The defendant’s remaining contention, that the court’s charge as to accessorial liability was deficient and supported by a misleading analogy, is similarly unpreserved for review (CPL 470.05 [2]; People v Lipton, 54 NY2d 340). Upon a review of the charge, however, we note that the simple analogy of an orchestra wherein each member contributes to the harmony was a nonprejudicial and elucidating example which assisted the jury in its understanding of the legal concept involved. Further, the court read the statutory definition of accessorial liability to the jury and explained that a participant must act knowingly and with the intent to commit the crime. Thus, the *673jury was properly instructed as to the elements of accessorial liability (see, People v Newton, 120 AD2d 751, lv denied 68 NY2d 759). Thompson, J. P., Lawrence and Weinstein, JJ., concur.
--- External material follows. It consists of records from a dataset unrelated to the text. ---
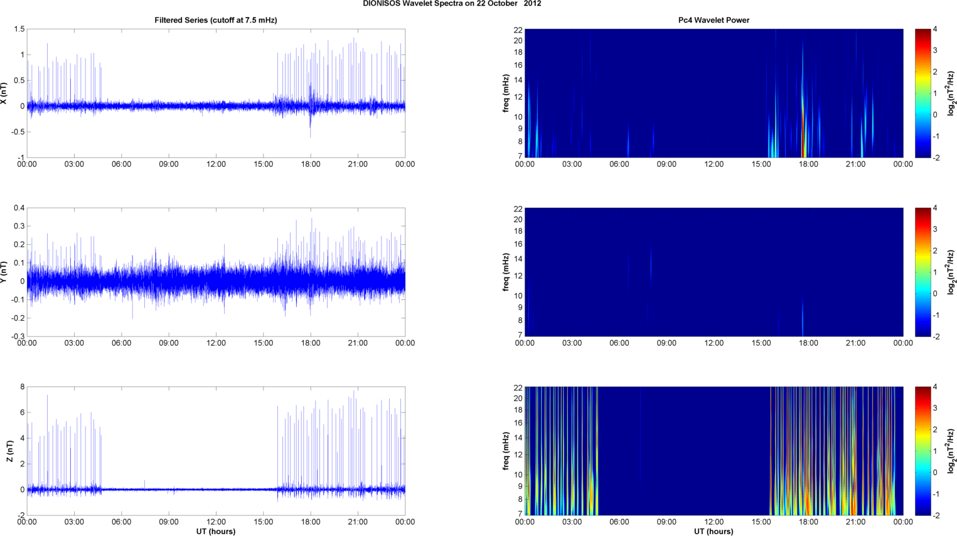Click the 12:00 tick on X series axis
Screen dimensions: 957x536
click(x=216, y=164)
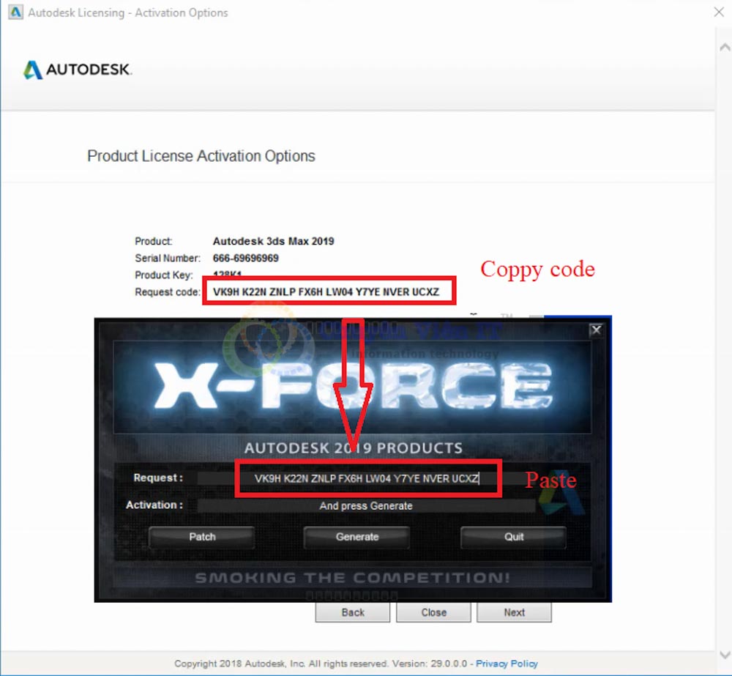Screen dimensions: 732x676
Task: Go to previous step with Back button
Action: [x=353, y=612]
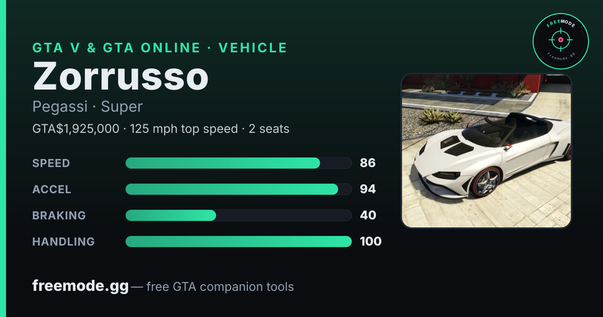Click the FREEMODE crosshair logo badge
Screen dimensions: 603x317
pyautogui.click(x=560, y=41)
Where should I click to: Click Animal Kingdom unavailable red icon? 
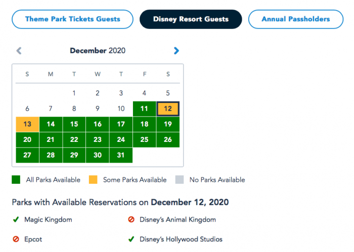click(131, 220)
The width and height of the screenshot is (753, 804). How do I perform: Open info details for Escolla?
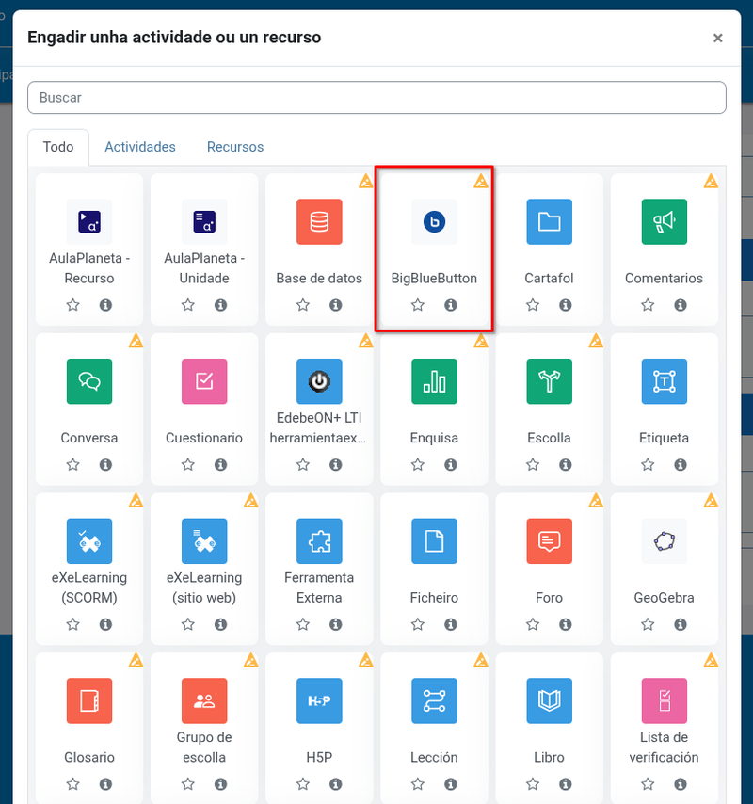click(x=566, y=465)
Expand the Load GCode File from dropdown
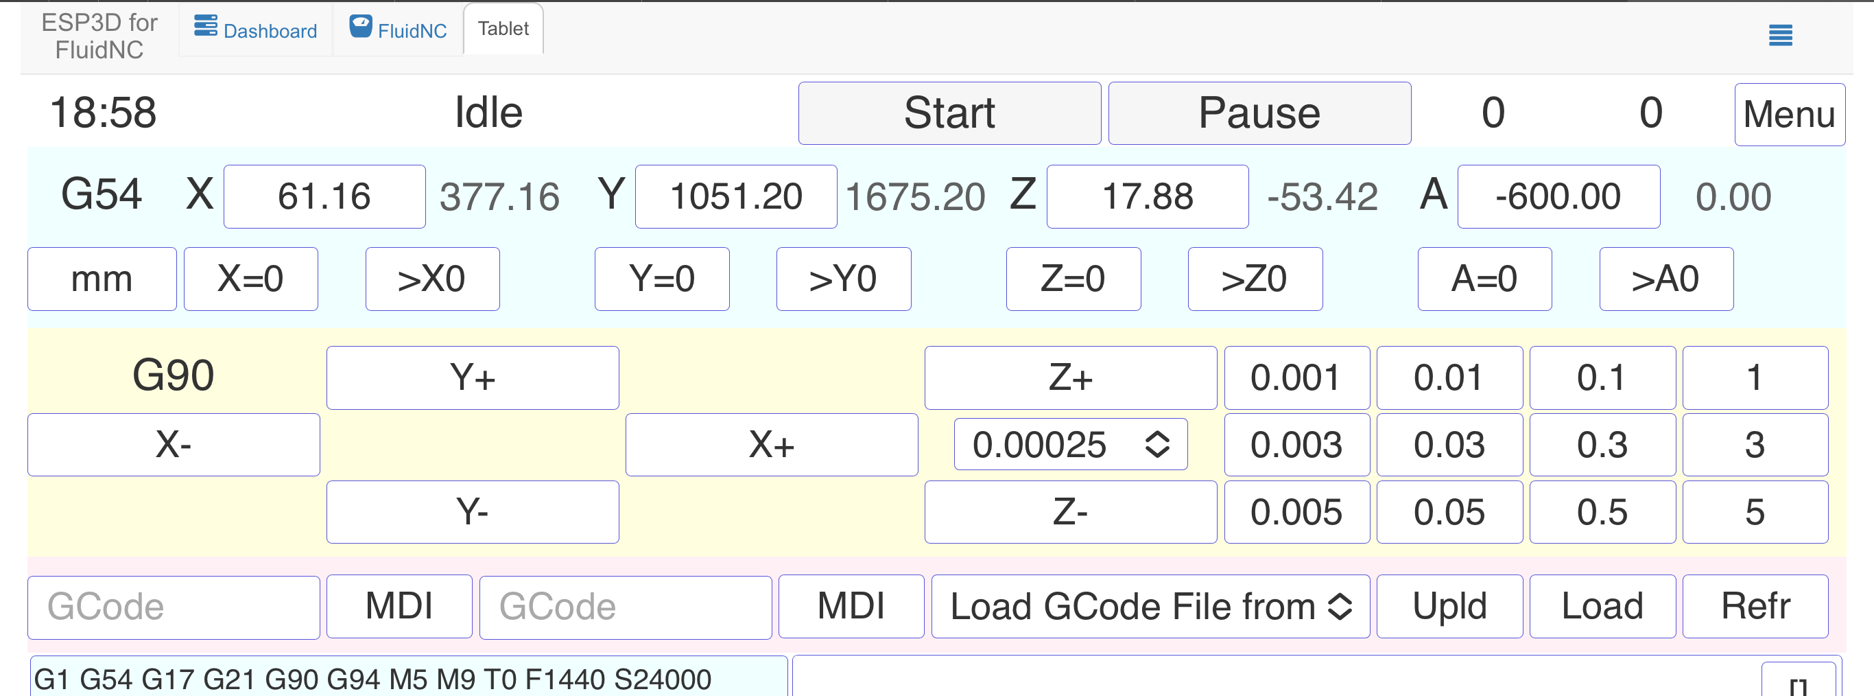Viewport: 1874px width, 696px height. point(1149,606)
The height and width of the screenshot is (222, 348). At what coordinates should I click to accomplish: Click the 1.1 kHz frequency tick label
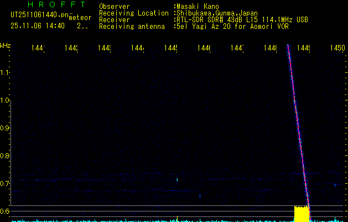(5, 73)
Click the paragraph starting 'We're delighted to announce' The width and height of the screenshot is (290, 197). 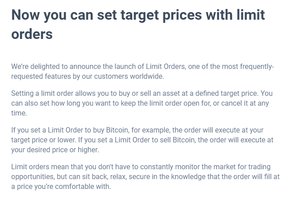143,71
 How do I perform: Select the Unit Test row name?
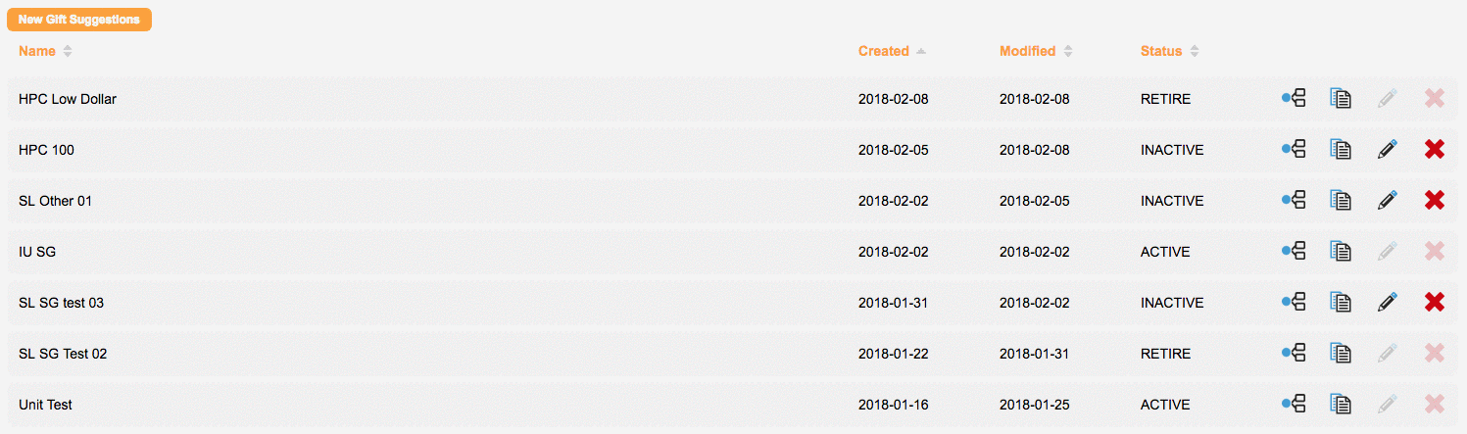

Brown, J., dissents and votes to reverse the judgment appealed from and order a new trial, with the following memorandum: It is well established that "[bjefore a sworn juror may be discharged as 'grossly unqualified’ (CPL 270.35), a trial court must — based on tactful and probing inquiry — be convinced that the juror’s knowledge will prevent that person from rendering an impartial verdict. The court may not speculate as to the possible partiality of a sworn juror based upon equivocal responses” (People v Anderson, 70 NY2d 729, 730; see also, People v Cargill, 70 NY2d 687; People v Buford, 69 NY2d 290). In my view, the record here does not reveal either a sufficiently probing inquiry by the court or an unequivocal response by the disqualified juror.

While the court did conduct an inquiry of the juror who had been seen embracing a spectator in the courtroom, it never ascertained what the connection was between the daughter of the spectator and the case on trial. It was never established whether the daughter’s friend was a defendant, a complainant or a witness in the case and the juror specifically stated that she did not know who that person was. Thus, there is no basis for an inference that the juror’s ability to deliberate impartially had been affected by a particular bias simply based upon her conversation with a spectator (see, People v Gallina, 137 AD2d 617). Moreover, the juror’s own response to the court’s inquiry as to whether her ability to be fair and impartial had been affected — "[mjaybe so. Not at this point” — can hardly be described as unequivocal. Under such circumstances, the discharge of the juror over the defendant’s objection without further inquiry was not justified and deprived the defendant of his constitutional right to a jury trial before a particular jury selected in accordance with the law, and he is entitled to a new trial (see, People v Cargill, supra; People v Anderson, supra; People v Buford, supra; People v Gallina, supra).